### EXERCISE AIM
Starting with the line that has "How do I perform: Click" and finishing with the line that has "Screen dimensions: 1185x612", set down each line below exactly. Pictures are not copied.

### RECORDS SHOWN

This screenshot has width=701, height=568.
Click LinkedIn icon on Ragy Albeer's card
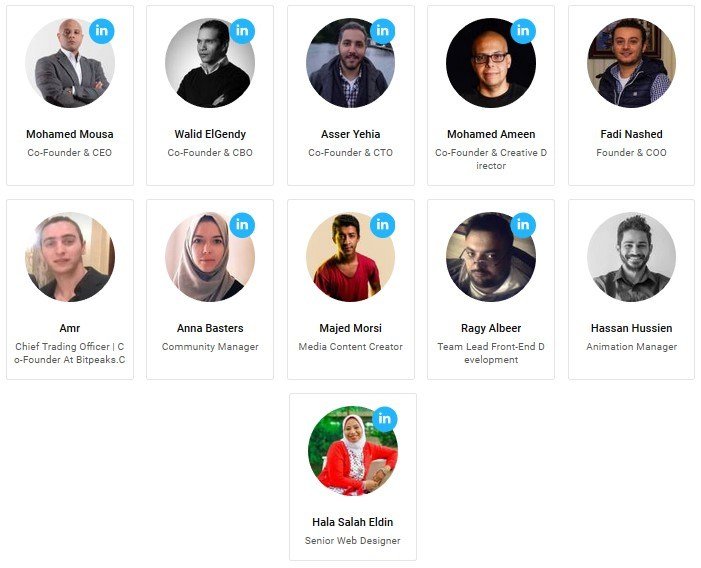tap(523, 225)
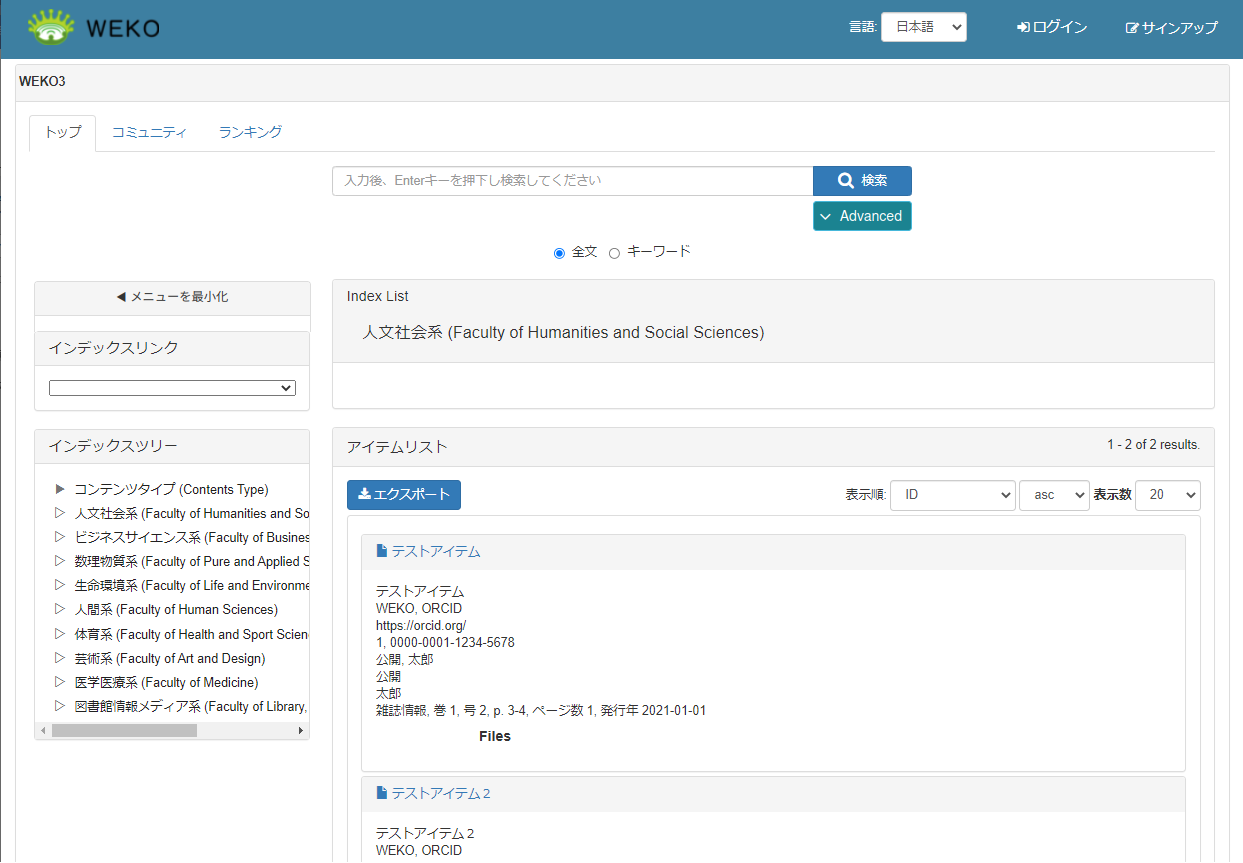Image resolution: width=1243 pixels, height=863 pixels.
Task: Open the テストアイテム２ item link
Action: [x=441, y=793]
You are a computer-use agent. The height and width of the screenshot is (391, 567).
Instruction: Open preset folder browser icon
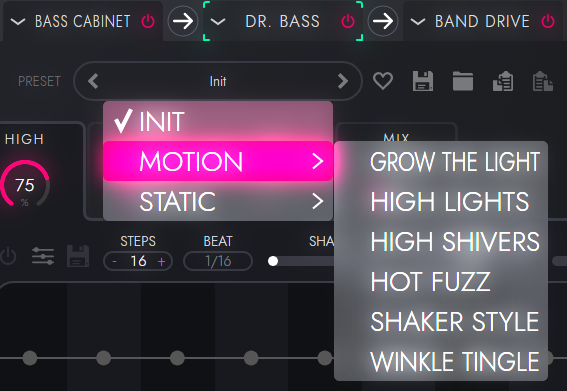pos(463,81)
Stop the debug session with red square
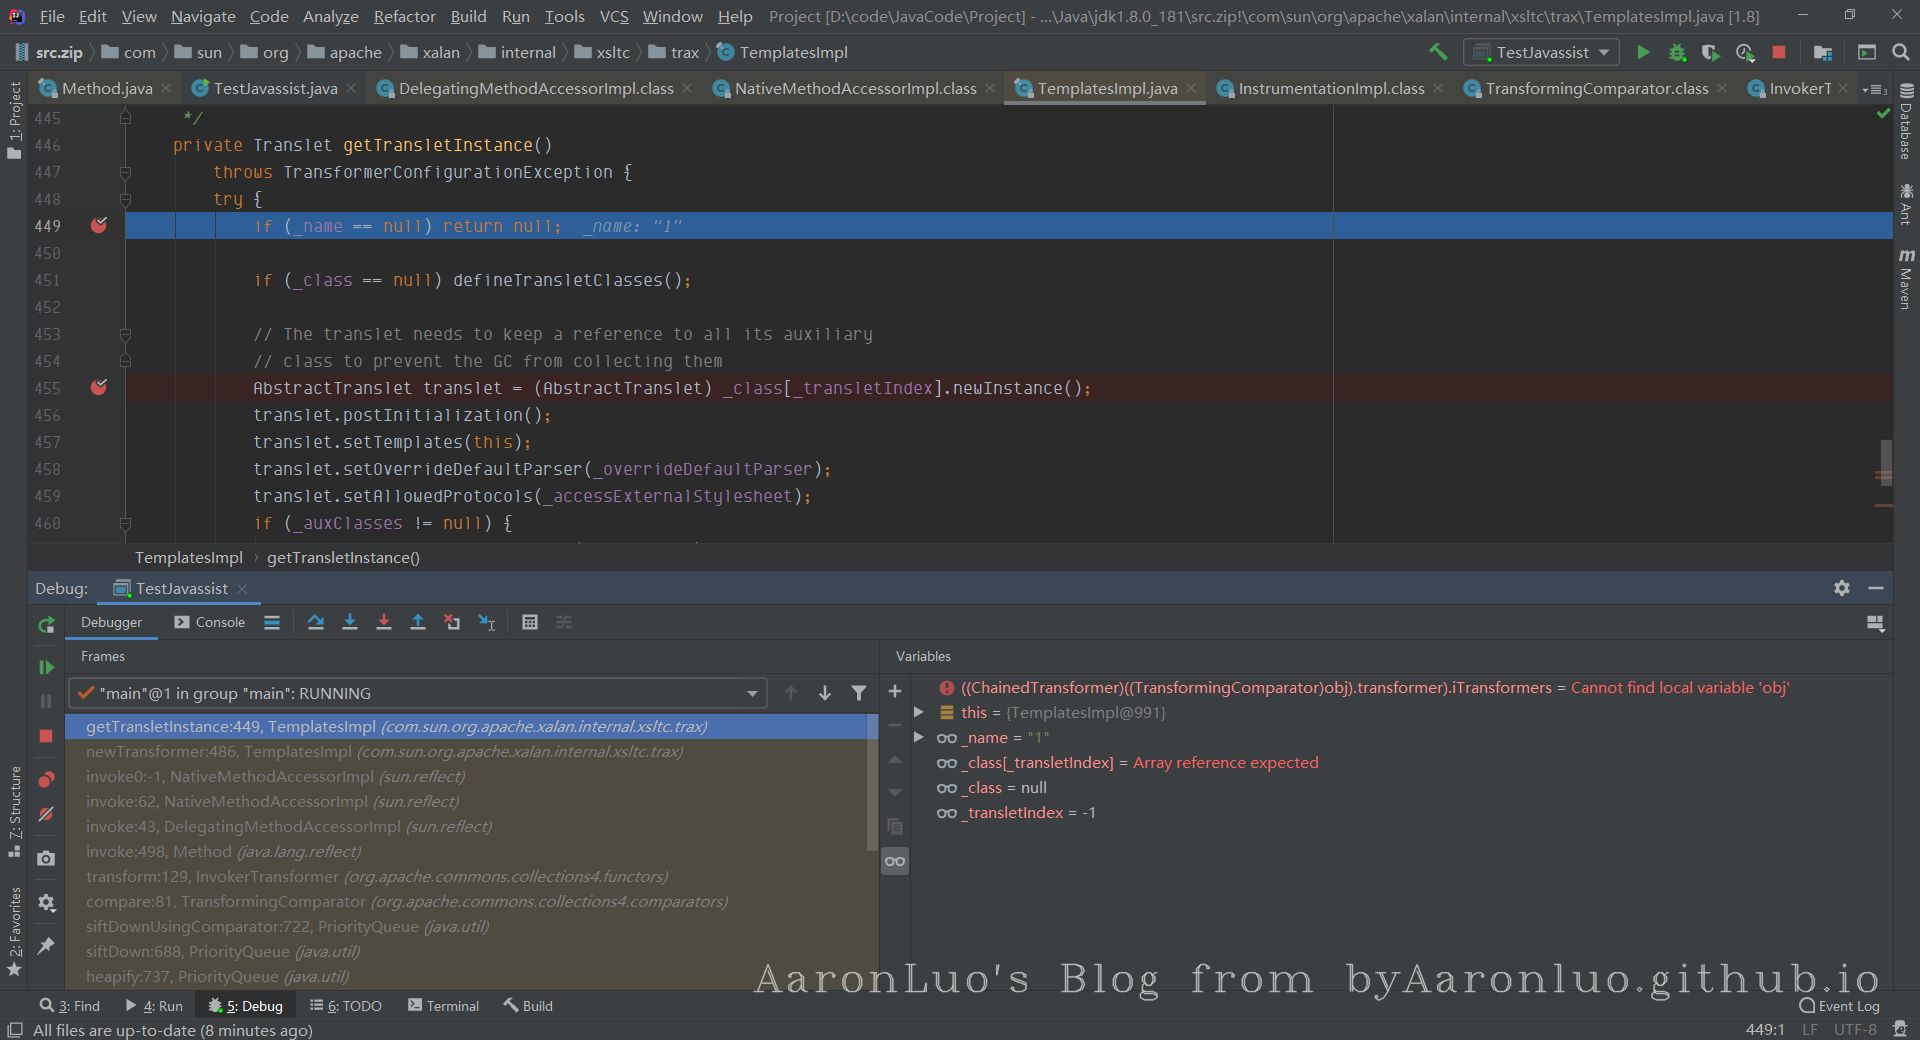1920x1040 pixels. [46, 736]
==
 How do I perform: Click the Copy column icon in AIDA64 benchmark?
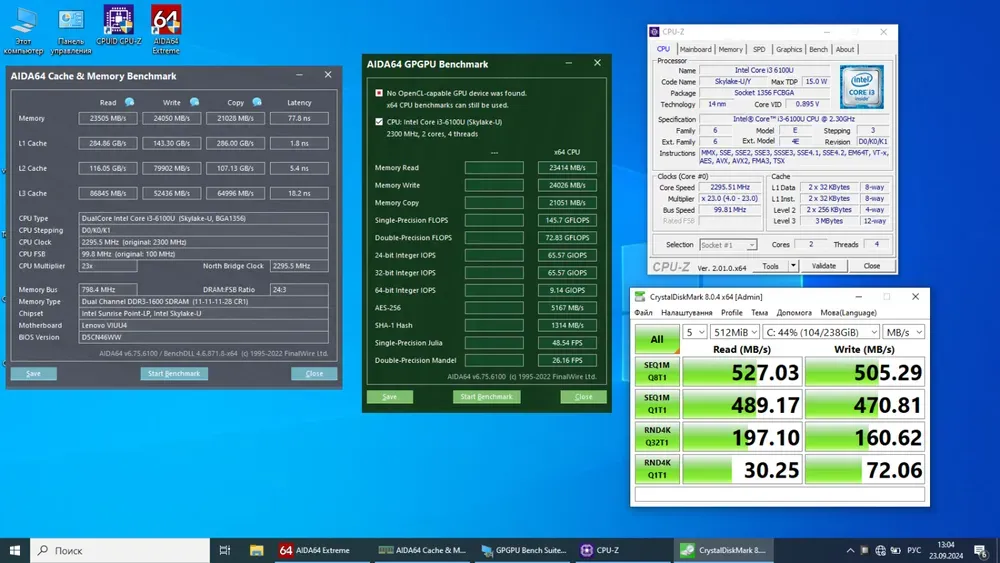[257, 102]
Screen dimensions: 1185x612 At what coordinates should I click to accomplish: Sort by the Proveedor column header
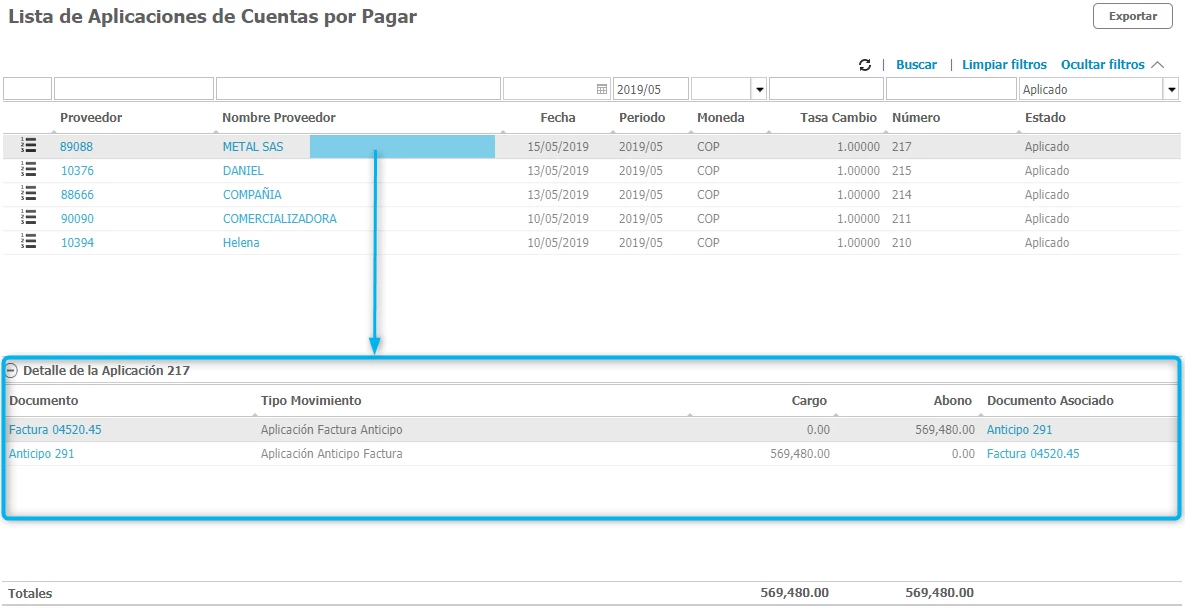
--
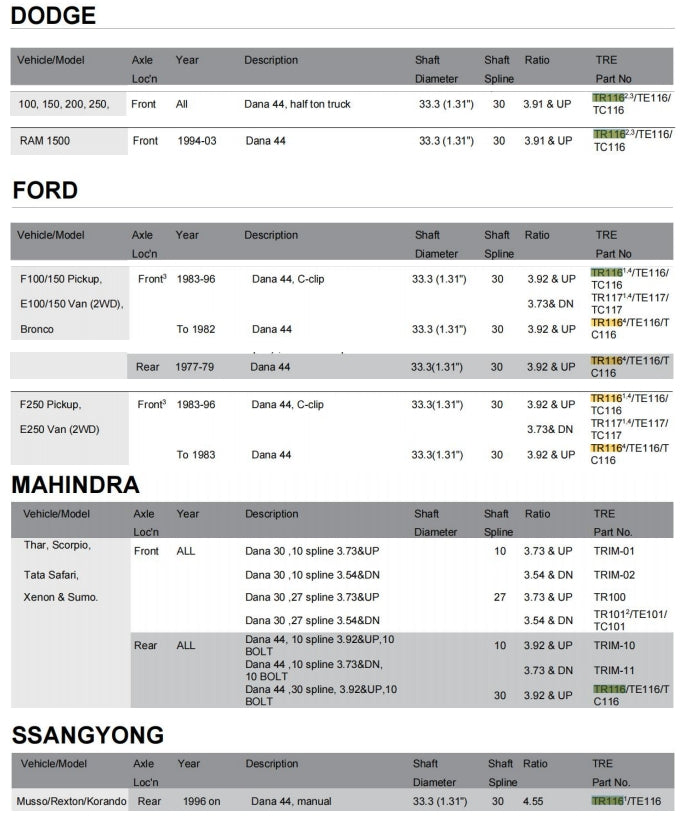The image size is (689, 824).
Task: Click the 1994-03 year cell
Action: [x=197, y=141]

### OUTPUT FOR THIS TASK
 How do I perform: Click the Copy column icon in AIDA64 benchmark?
[257, 102]
Screen dimensions: 1185x612 At what coordinates should I click to accomplish: Sort by the Proveedor column header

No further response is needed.